A recente ocorrência de chuvas intensas No Paraná resultou em um significativo alívio da estiagem, especialmente nas áreas do Oeste e Sudoeste do estado. Dados do Monitor de Secas, elaborado pela Agência Nacional de Águas em colaboração com diversos institutos, incluindo o Simepar, mostram que a precipitação foi crucial para a diminuição da seca na região Leste do Paraná.
Entre as 45 estações meteorológicas do Simepar, apenas quatro registraram chuvas abaixo da média histórica para julho: Antonina, Cerro Azul, Guaratuba e Guaraqueçaba. Nas demais 41 estações, o volume de chuva superou a média, com alguns registros excepcionais. A estação de Palmas, por exemplo, registrou 311 mm de chuva em julho de 2026, o maior volume para o mês desde o início das medições na localidade, há 28 anos.

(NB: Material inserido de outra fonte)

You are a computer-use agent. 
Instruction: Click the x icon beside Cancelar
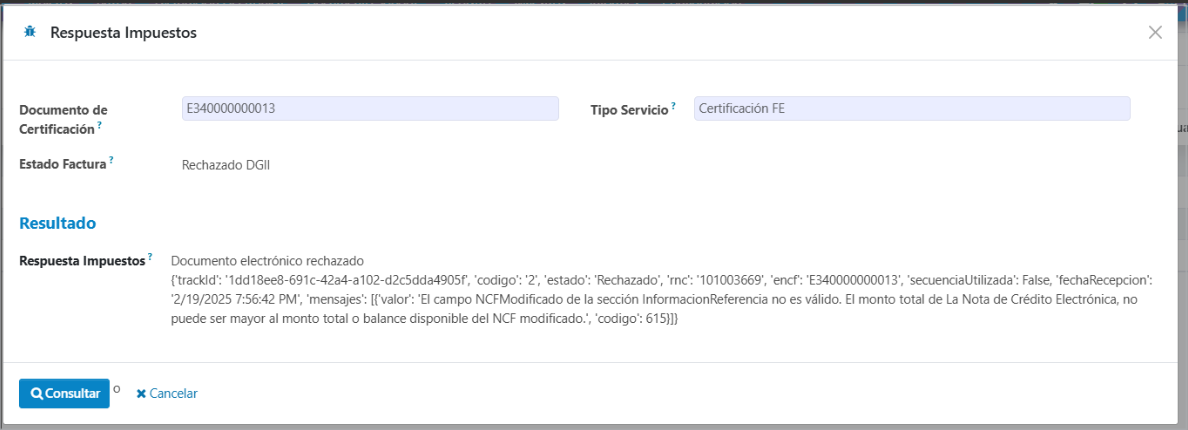click(x=141, y=394)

O fenômeno El Niño, que atua desde junho no Oceano Pacífico Equatorial, foi um dos principais responsáveis pelo aumento das chuvas, em conjunto com sistemas meteorológicos regionais. O impacto positivo dessa chuva fez com que o mapa do Monitor de Secas para julho indicasse apenas seca fraca em uma área ao Leste do estado, o que pode acarretar efeitos a curto e longo prazo, afetando a agricultura e o abastecimento de água na região.
Em contrapartida, em julho de 2025, sem a influência do El Niño, o panorama era bem diferente. Naquele período, a seca moderada dominava as áreas de divisa com São Paulo, com registros de seca fraca nas regiões Leste, Norte, Noroeste e Sul do Paraná.
A redução na intensidade da seca No Paraná foi observada pelo Monitor de Secas a partir de maio de 2026, quando a seca fraca começou a prevalecer, enquanto a seca moderada se concentrava principalmente no Oeste, Sudoeste e Sul do estado. Em junho, não havia mais registros de seca moderada, permanecendo a seca fraca somente no Leste, Campos Gerais, Sudoeste e parte do Oeste.
Além do Paraná, outros estados brasileiros também se beneficiaram da precipitação acima da média, resultando na eliminação da seca relativa no Rio Grande do Sul e em Santa Catarina. O Simepar realiza a atualização do mapa a cada três meses, permitindo um acompanhamento contínuo das condições hídricas no estado.